Vidic - na swoim dobrym poziomie, choć raz musiał ratować się faulem na żółtą kartkę, ale wtedy ubezpieczał Evrę, który nie zdążył wrócić.
Evra - nie był to tak dobry mecz jak ostatnio na lewej pomocy. Trochę niewidoczny w akcjach ofensywnych, raz nie zdążył wrócić do obrony i Vidic musiał faulować.
Nani - na początku zupełnie niewidoczny, ale w miarę upływu czasu rozkręcał się, a po strzeleniu bramki już grał tylko lepiej.
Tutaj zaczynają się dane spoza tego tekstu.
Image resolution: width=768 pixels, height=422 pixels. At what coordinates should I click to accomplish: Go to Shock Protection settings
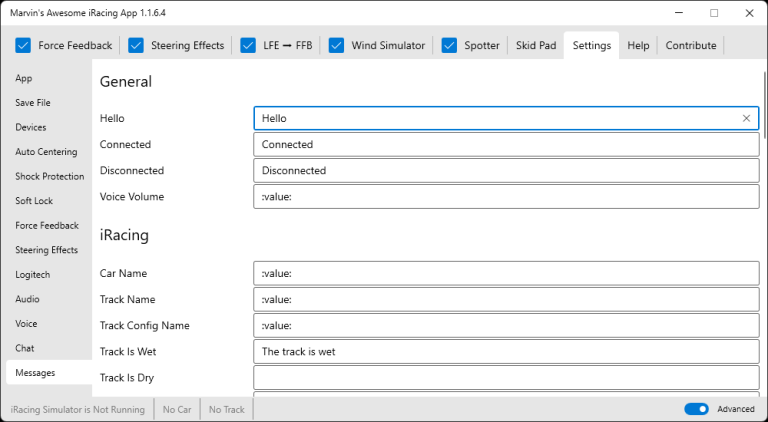(x=49, y=176)
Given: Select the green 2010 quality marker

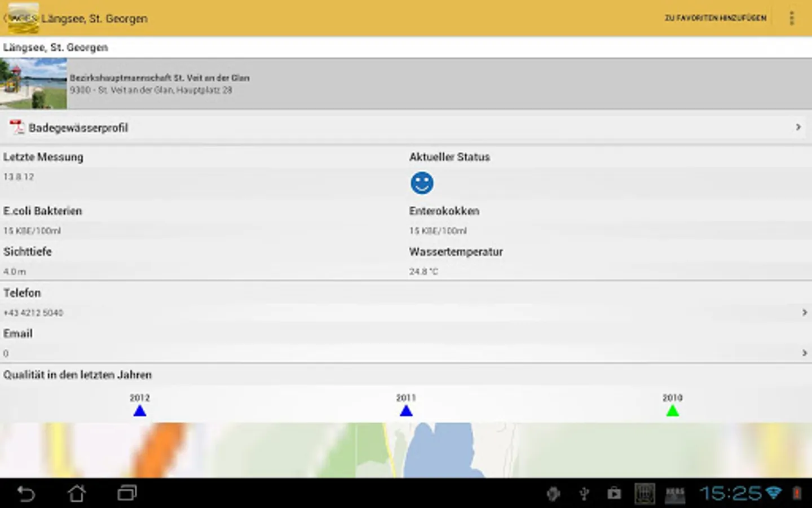Looking at the screenshot, I should (672, 411).
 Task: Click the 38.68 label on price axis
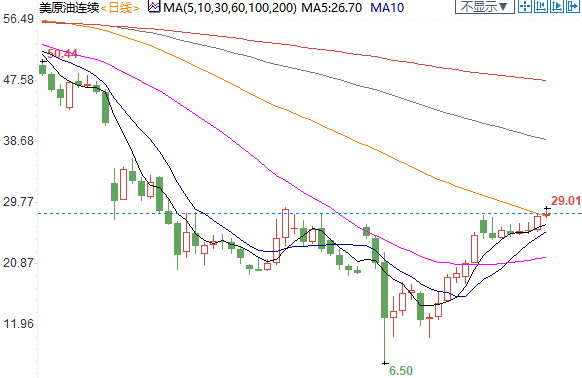point(19,141)
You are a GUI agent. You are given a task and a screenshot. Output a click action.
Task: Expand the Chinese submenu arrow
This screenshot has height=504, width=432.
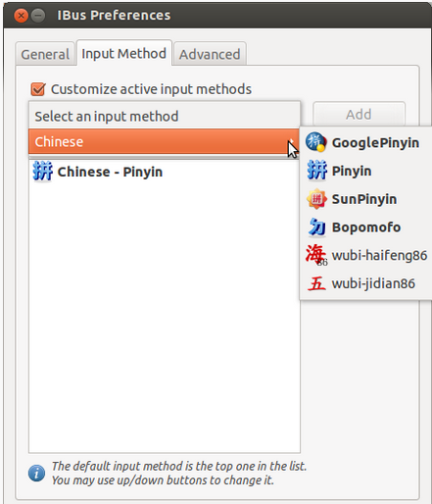pyautogui.click(x=291, y=142)
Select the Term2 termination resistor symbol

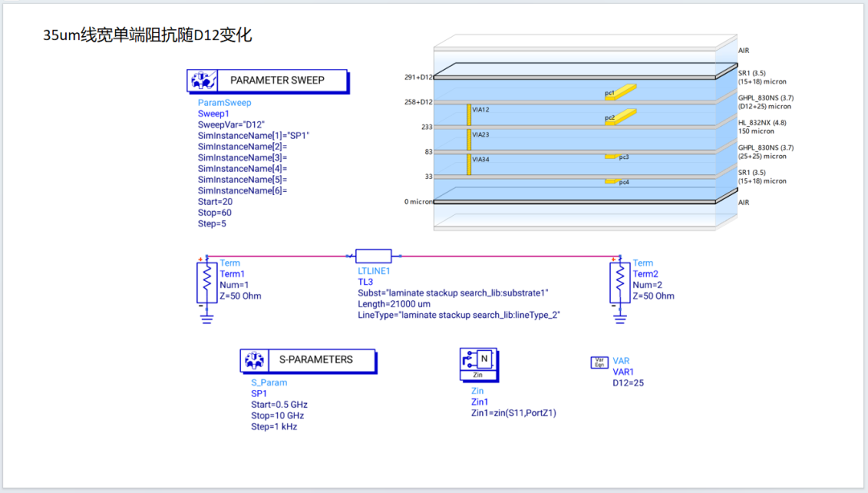(x=620, y=280)
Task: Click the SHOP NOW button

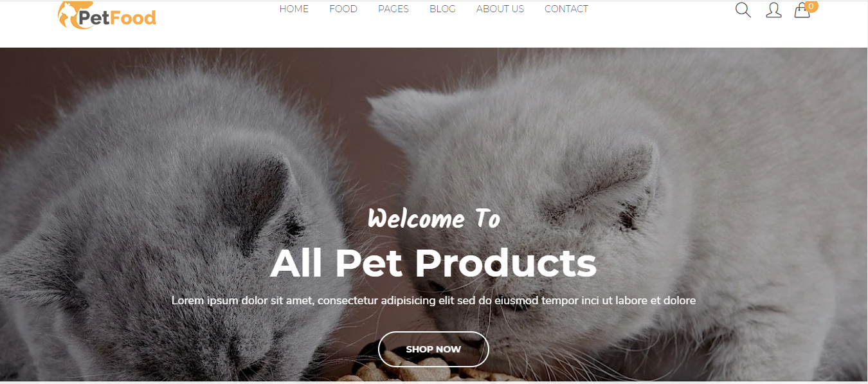Action: tap(433, 349)
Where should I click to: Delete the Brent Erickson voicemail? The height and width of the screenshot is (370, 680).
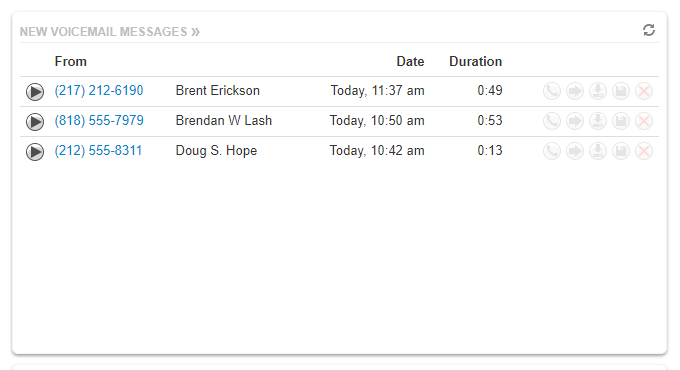coord(644,91)
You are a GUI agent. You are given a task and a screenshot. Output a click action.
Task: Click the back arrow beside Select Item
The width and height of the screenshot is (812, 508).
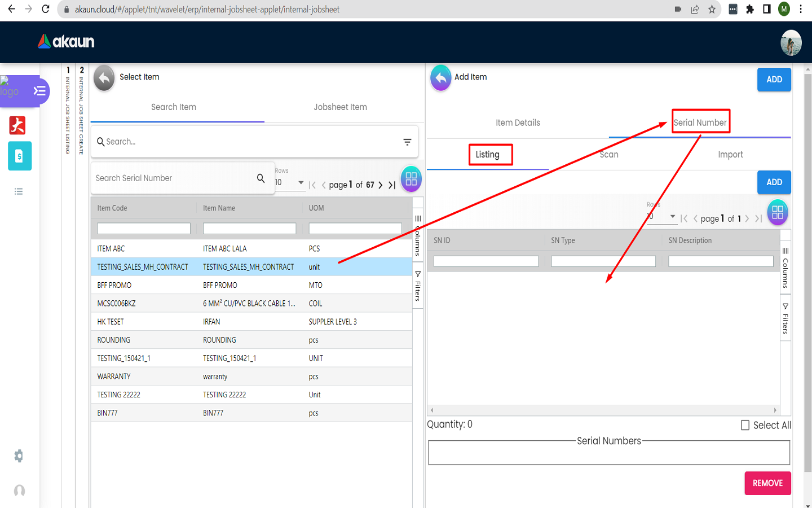tap(104, 78)
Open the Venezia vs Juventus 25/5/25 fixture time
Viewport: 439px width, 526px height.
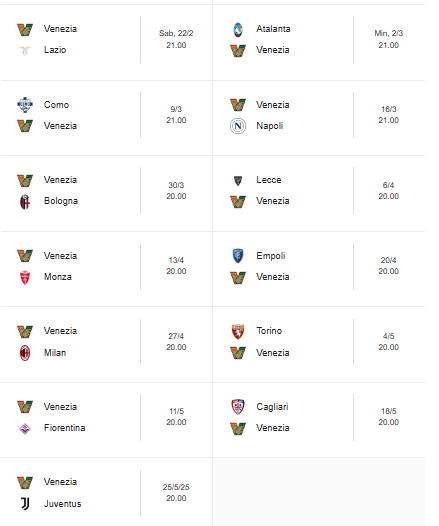(176, 498)
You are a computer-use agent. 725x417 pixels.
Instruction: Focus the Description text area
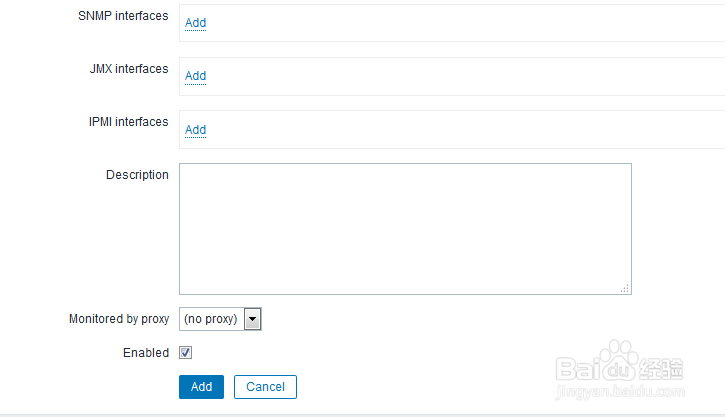pos(405,229)
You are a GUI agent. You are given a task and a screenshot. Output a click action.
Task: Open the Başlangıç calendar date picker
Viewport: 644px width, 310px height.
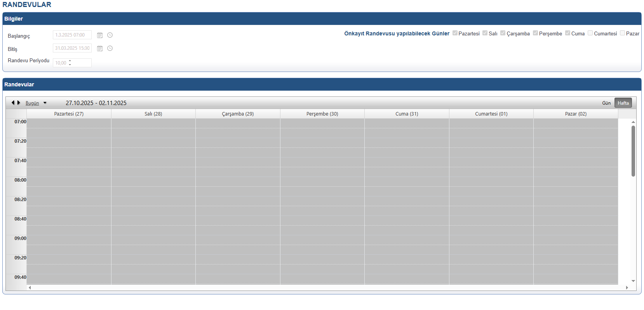[x=100, y=35]
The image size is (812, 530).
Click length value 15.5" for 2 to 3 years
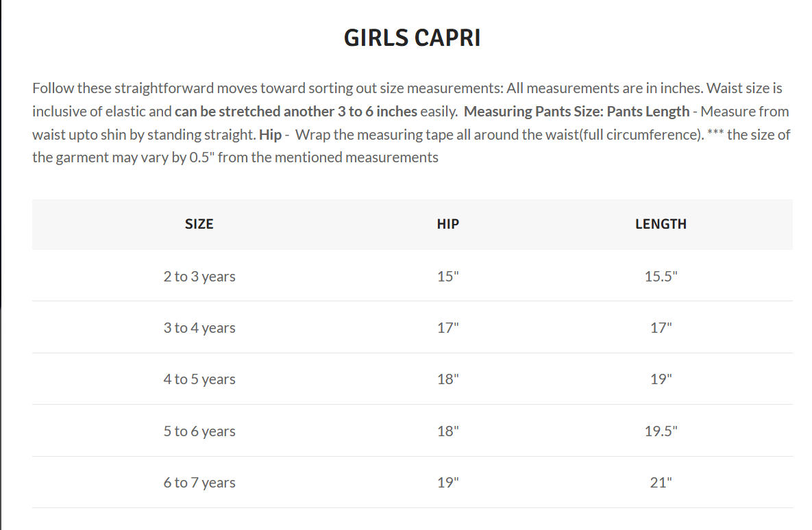click(x=661, y=277)
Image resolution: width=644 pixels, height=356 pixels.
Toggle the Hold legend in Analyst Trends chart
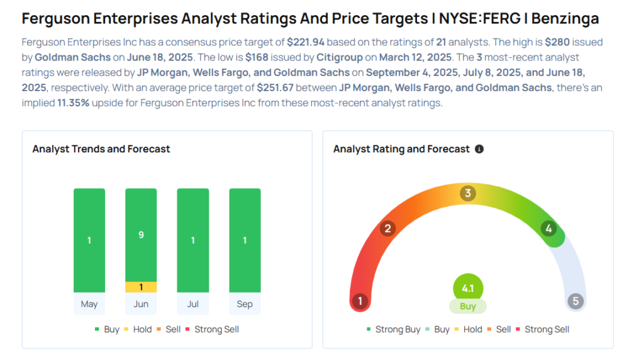137,329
Bardzo udany debiut.
Fletcher - dobre zagrania przeplatał ze złymi. Trochę było tych niedokładnych podań, ale również wspaniałe zagranie do Rooneya przy pierwszej bramce, a także kilka udanych odbiorów.
Gibson - przyzwoity występ młodego zawodnika. Bez fajerwerków, ale całkiem dobrze sobie poradził na środku pomocy.
Ronaldo - znowu asysta i gol. Gra świetnie podczas tego tournee.
Giggs - wspaniałe 45 minut w wykonaniu Ryana. Najpierw gol, a później dwie asysty. Giggsy, mimo że już nie tak efektowny jak kiedyś to bardzo efektywny i to nie na swoim domyślnym lewym skrzydle, ale jako gracz wspierający napastnika.
Rooney - kolejny dobry mecz. Wspaniała bramka + asysta. Razem z Ronaldo są w bardzo dobrej formie, oby ją utrzymali jak najdłużej.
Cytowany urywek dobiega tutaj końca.